Supplied passage:
4.1.2 Source .bashrc in current login session

hduser@pooja:~$ source ~/.bashrc

4.2 Hadoop configuration file changes

4.2.1 Changes to hadoop-env.sh (set $JAVA_HOME to installation directory)

4.2.1.1 Find JAVA_HOME on machine.

hduser@pooja:~$ which java

/usr/bin/java

hduser@pooja:~$ readlink -f /usr/bin/java

/usr/lib/jvm/java-8-oracle/jre/bin/java

Note: /usr/lib/jvm/java-8-oracle is JAVA_HOME diretory

4.2.1.2 Edit hadoop-env.sh and set $JAVA_HOME.

hduser@prod01:~$ vi $HADOOP_HOME/etc/hadoop/hadoop-env.sh

Edit file and change

JAVA_HOME = ${JAVA_HOME}

JAVA_HOME = /usr/lib/jvm/java-8-oracle

Note: JAVA_HOME=path fetched in step 4.2.1.1

4.2.2 Changes to core-site.xml

hduser@prod01:~$ vi $HADOOP_HOME/etc/hadoop/core-site.xml

Add the configuration property (NameNode property: fs.dafault.name).

<configuration>
<property>
<name>fs.default.name</name>
<value>hdfs://localhost:9000</value>
</property>
</configuration>

4.2.3 Changes to hdfs-site.xml

hduser@prod01:~$ vi $HADOOP_HOME/etc/hadoop/hdfs-site.xml

Add the configuration property (NameNode property: dfs.name.dir, DataNode property: dfs.data.dir).

<property>
<name>dfs.replication</name>
<value>1</value>
</property>

<property>
<name>dfs.name.dir</name>
<value>file:///home/hduser/hadoopdata/hdfs/namenode</value>
</property>
<property>
<name>dfs.data.dir</name>
<value>file:///home/hduser/hadoopdata/hdfs/datanode</value>
</property>

</configuration>

4.2.3 Changes to mapred-site.xml

Here, first we will copy the mapred-site.xml.template to mapred-site.xml and then will add property to it.

Recorded data:
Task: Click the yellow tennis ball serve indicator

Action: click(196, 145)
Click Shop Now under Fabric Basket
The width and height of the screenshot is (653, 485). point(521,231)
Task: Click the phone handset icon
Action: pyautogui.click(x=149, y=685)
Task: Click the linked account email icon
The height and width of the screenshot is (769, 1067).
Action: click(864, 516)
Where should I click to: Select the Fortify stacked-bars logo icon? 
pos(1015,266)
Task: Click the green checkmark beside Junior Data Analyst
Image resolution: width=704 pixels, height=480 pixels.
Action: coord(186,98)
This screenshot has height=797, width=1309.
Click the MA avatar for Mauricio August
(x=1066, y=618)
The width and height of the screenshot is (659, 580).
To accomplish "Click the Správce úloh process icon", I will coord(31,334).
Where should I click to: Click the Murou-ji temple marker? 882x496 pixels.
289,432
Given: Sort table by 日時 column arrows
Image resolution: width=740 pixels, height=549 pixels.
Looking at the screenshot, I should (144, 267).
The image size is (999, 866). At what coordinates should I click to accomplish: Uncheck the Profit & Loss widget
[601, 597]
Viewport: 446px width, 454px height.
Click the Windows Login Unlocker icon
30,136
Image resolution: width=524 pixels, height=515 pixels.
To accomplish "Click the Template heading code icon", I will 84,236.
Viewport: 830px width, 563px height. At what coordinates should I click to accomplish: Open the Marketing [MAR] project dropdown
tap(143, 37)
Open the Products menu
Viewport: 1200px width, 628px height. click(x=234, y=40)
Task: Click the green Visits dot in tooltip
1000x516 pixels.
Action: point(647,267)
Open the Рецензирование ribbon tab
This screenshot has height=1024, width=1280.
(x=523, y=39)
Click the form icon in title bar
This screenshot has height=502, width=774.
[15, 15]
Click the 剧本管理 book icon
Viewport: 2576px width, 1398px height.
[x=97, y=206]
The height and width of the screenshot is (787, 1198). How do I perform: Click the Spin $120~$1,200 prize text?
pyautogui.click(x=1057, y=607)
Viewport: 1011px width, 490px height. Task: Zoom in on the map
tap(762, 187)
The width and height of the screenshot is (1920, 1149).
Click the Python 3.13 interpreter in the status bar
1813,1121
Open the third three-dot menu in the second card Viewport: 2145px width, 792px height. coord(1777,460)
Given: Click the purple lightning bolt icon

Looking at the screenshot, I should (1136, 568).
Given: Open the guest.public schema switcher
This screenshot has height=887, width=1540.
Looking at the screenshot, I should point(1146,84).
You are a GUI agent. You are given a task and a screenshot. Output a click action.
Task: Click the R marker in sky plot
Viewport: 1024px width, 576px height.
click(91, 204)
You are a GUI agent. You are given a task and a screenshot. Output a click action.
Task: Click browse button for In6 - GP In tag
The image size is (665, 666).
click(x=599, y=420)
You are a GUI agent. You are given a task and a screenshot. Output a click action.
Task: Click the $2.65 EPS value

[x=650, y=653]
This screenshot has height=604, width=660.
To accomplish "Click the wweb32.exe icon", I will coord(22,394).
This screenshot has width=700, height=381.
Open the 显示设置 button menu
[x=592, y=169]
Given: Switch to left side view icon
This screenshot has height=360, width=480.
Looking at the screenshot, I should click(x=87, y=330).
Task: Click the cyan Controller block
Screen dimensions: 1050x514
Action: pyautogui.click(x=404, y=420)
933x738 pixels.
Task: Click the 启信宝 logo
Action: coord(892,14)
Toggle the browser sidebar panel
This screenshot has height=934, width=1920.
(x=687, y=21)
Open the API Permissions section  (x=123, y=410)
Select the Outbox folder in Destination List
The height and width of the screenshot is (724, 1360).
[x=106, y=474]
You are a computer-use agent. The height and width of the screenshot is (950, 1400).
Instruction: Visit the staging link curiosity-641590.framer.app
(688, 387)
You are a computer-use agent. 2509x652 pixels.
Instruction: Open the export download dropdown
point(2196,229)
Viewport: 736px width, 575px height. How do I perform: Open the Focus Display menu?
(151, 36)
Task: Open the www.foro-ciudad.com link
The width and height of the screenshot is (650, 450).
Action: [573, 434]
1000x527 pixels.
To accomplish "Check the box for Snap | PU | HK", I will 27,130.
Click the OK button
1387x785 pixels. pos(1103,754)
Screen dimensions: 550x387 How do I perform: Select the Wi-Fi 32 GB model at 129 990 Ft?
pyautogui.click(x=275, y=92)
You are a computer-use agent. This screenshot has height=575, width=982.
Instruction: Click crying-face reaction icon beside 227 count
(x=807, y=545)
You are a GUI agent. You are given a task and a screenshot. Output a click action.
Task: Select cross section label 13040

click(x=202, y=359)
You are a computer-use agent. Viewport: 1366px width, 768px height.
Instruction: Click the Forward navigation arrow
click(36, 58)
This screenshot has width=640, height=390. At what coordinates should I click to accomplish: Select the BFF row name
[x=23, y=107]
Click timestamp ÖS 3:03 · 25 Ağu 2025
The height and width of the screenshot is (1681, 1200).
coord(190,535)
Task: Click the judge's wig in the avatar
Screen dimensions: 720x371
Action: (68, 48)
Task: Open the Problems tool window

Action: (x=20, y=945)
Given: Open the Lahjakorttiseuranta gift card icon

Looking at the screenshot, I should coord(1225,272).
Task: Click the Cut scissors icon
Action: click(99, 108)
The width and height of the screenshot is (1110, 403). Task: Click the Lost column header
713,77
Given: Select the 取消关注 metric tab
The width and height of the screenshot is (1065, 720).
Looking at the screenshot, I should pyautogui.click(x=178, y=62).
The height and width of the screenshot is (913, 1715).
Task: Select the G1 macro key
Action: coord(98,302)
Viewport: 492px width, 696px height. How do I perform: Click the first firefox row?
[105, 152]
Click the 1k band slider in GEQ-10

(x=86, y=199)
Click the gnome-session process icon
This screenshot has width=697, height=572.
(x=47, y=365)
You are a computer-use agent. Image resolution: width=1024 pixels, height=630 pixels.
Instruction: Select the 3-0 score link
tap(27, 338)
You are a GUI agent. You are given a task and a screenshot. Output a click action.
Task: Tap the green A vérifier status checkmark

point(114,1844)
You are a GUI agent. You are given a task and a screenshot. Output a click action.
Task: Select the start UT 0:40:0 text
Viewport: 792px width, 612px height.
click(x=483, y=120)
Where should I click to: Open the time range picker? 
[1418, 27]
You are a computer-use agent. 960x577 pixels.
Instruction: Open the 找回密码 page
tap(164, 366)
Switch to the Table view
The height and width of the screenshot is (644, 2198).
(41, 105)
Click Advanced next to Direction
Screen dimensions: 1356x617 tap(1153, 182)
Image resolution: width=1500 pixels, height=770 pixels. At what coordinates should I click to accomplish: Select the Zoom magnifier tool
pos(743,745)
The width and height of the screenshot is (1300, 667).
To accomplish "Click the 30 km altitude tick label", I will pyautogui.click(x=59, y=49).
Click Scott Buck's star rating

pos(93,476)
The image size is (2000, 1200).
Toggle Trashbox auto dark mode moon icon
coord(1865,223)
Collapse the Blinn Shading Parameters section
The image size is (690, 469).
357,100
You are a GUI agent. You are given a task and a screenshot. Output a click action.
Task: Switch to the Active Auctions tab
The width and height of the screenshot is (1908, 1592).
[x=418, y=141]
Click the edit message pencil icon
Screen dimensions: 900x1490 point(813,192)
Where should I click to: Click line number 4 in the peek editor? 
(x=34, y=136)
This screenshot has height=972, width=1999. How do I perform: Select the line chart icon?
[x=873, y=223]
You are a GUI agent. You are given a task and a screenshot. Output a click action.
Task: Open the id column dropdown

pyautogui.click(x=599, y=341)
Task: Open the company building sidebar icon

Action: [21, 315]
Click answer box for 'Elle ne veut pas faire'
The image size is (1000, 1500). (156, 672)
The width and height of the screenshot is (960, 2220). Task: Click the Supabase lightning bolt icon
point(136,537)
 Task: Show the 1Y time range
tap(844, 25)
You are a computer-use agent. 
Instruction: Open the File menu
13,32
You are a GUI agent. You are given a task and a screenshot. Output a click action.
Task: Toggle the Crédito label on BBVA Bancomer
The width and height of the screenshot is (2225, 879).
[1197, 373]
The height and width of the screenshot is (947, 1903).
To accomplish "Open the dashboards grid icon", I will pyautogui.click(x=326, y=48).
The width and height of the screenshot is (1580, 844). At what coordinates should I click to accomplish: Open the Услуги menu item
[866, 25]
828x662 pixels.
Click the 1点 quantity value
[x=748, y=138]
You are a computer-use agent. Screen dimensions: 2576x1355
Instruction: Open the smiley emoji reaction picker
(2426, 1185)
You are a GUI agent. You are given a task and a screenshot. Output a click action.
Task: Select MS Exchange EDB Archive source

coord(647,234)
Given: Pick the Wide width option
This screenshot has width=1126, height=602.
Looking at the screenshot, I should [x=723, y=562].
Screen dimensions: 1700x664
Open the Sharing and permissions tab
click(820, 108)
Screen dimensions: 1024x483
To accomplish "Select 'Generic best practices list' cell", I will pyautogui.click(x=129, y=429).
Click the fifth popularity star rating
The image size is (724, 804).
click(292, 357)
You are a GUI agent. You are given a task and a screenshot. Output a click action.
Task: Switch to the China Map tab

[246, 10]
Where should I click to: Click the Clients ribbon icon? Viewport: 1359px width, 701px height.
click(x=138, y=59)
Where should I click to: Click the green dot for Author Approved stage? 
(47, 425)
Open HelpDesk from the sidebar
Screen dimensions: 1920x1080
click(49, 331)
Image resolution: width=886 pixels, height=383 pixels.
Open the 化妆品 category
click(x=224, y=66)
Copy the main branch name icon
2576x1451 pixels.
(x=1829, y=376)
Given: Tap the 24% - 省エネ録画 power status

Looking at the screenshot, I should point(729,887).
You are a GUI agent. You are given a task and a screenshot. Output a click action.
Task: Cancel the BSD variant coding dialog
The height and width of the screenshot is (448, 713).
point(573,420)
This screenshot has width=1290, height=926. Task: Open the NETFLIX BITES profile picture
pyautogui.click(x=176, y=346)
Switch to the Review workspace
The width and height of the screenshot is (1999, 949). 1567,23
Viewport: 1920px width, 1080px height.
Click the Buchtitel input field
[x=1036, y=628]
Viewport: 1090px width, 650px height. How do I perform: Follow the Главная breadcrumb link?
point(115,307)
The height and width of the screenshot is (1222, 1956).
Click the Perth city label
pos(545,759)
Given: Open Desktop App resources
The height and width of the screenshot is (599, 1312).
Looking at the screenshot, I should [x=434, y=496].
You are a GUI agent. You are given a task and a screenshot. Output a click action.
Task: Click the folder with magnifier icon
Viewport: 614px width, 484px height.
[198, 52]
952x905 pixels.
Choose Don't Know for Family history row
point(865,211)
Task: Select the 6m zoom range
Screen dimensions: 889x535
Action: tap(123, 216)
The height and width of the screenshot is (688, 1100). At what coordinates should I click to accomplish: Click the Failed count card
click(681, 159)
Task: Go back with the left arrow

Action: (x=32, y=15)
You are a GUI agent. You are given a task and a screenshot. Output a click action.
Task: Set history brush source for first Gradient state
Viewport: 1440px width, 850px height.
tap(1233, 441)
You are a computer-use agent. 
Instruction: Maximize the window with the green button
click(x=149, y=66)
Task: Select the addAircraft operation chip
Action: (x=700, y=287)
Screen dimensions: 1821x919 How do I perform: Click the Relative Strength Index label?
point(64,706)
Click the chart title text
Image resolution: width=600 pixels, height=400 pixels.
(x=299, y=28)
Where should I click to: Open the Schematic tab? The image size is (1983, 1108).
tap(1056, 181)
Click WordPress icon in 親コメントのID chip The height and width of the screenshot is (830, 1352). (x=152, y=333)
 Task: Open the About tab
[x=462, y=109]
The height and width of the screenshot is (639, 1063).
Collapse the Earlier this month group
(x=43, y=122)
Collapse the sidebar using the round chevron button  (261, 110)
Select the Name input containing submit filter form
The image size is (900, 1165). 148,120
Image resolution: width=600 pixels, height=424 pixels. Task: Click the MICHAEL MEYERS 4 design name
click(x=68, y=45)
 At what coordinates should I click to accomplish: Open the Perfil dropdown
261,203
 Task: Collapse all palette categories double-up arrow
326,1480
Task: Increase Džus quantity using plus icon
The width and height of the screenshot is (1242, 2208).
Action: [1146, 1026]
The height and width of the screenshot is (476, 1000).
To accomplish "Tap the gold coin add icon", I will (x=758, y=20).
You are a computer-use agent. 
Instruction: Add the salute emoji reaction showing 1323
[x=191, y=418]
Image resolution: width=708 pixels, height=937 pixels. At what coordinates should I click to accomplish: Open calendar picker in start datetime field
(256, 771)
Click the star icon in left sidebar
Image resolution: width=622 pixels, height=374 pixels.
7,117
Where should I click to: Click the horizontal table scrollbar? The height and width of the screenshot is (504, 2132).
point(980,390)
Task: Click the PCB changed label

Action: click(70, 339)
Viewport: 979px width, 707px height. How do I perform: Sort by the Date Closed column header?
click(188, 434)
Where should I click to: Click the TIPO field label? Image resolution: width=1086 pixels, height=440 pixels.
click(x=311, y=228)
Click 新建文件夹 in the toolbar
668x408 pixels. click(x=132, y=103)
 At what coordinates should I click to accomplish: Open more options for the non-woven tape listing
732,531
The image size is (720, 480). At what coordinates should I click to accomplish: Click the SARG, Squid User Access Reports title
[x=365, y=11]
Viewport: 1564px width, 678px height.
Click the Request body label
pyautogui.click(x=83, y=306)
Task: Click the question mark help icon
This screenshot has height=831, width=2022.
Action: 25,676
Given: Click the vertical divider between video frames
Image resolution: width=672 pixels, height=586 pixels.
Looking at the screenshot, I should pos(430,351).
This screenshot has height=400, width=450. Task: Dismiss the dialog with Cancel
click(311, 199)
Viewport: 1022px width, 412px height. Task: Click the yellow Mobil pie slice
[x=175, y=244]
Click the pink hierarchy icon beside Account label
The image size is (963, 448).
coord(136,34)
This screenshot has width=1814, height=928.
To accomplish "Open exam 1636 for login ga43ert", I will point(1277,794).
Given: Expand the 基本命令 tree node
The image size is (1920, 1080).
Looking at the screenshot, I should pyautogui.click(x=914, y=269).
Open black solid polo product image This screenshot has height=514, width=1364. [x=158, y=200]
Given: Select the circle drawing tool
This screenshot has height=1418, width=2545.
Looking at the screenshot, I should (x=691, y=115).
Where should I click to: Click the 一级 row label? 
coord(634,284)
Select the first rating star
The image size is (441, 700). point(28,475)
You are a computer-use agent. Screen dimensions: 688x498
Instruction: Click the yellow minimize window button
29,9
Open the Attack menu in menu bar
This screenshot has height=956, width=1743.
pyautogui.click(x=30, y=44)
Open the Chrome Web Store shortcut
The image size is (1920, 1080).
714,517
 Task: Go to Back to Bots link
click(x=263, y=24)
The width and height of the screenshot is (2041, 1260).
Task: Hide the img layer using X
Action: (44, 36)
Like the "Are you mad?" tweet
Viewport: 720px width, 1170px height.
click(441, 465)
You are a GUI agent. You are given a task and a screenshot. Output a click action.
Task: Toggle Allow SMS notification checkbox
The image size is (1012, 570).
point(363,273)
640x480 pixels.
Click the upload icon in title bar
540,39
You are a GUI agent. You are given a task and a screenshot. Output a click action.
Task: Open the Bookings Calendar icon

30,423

Task requirements:
[a] Answer these questions about the Hadoop setup guide:
(i) What path does `readlink -f /usr/bin/java` print?
(ii) What value is assigned to fs.default.name in core-site.xml?
(iii) What value does dfs.replication get in hdfs-site.xml?
[b] Carry the Hadoop setup guide forward from its final sentence, keeping its step-by-step format.

Responses for each task:
[a]
(i) /usr/lib/jvm/java-8-oracle/jre/bin/java
(ii) hdfs://localhost:9000
(iii) 1

[b]
hduser@prod01:~$ cp $HADOOP_HOME/etc/hadoop/mapred-site.xml.template $HADOOP_HOME/etc/hadoop/mapred-site.xml

hduser@prod01:~$ vi $HADOOP_HOME/etc/hadoop/mapred-site.xml

Add the configuration property (mapreduce.framework.name)

<property>
<name>mapreduce.framework.name</name>
<value>yarn</value>
</property>

</configuration>

Note: If you didn't specify this then Resource Manager UI (http://localhost:8088) will not show any jobs.

4.2.4 Changes to yarn-site.xml

hduser@prod01:~$ vi $HADOOP_HOME/etc/hadoop/yarn-site.xml

Add the configuration property

<property>
<name>yarn.nodemanager.aux-services</name>
<value>mapreduce_shuffle</value>
</property>

</configuration>

Step 5: Verify and format HDFS File system

5.1 Format HDFS file system

hduser@pooja:~$ hdfs namenode -format

...Snippet

17/08/24 16:08:36 INFO util.GSet: capacity = 2^15 = 32768 entries

17/08/24 16:08:36 INFO namenode.FSImage: Allocated new BlockPoolId: BP-1601791069-127.0.1.1-1503616

17/08/24 16:08:37 INFO common.Storage: Storage directory /home/hduser/hadoopdata/hdfs/namenode has been successfully formatted.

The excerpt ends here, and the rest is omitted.